┌─ Stored records
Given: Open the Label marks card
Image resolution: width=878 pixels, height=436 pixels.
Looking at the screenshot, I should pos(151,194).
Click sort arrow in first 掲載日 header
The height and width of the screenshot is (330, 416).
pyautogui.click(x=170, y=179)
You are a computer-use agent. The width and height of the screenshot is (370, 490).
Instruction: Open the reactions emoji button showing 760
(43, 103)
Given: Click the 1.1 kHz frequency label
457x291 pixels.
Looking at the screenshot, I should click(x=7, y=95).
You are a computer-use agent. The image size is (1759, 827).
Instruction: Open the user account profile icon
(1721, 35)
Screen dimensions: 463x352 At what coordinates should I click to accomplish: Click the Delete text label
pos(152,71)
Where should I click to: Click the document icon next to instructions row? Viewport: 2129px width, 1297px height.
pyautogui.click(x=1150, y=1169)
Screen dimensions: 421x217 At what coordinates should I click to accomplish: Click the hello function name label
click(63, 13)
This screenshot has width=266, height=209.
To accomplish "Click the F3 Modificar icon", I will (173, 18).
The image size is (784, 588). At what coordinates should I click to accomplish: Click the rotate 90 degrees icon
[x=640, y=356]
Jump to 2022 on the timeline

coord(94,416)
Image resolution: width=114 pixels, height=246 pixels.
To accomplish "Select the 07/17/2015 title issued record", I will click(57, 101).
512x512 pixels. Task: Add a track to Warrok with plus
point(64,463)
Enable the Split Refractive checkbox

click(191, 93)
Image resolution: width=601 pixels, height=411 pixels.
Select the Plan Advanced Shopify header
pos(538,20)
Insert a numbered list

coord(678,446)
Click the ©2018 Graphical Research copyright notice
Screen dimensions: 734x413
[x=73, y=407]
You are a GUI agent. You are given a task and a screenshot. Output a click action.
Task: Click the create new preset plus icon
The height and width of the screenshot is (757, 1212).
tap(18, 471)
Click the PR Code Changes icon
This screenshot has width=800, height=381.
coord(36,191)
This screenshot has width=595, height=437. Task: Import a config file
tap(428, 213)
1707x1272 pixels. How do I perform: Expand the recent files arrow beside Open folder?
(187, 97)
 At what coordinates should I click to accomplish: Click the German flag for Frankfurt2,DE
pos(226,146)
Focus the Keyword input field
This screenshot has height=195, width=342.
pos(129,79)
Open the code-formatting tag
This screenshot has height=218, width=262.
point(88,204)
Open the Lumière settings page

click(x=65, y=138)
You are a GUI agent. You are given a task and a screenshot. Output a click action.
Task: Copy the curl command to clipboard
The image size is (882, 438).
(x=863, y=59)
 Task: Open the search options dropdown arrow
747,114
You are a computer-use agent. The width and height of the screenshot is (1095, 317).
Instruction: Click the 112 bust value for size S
└─
Exercise instructions:
Pull out every line in the items above that contains the string "coordinates". Match case exactly.

Complete output:
Screen dimensions: 463x352 At what coordinates should I click to accomplish: Click the Delete text label
Screen dimensions: 421x217 At what coordinates should I click to accomplish: Click the hello function name label
The image size is (784, 588). At what coordinates should I click to accomplish: Click the rotate 90 degrees icon
 At what coordinates should I click to accomplish: Click the German flag for Frankfurt2,DE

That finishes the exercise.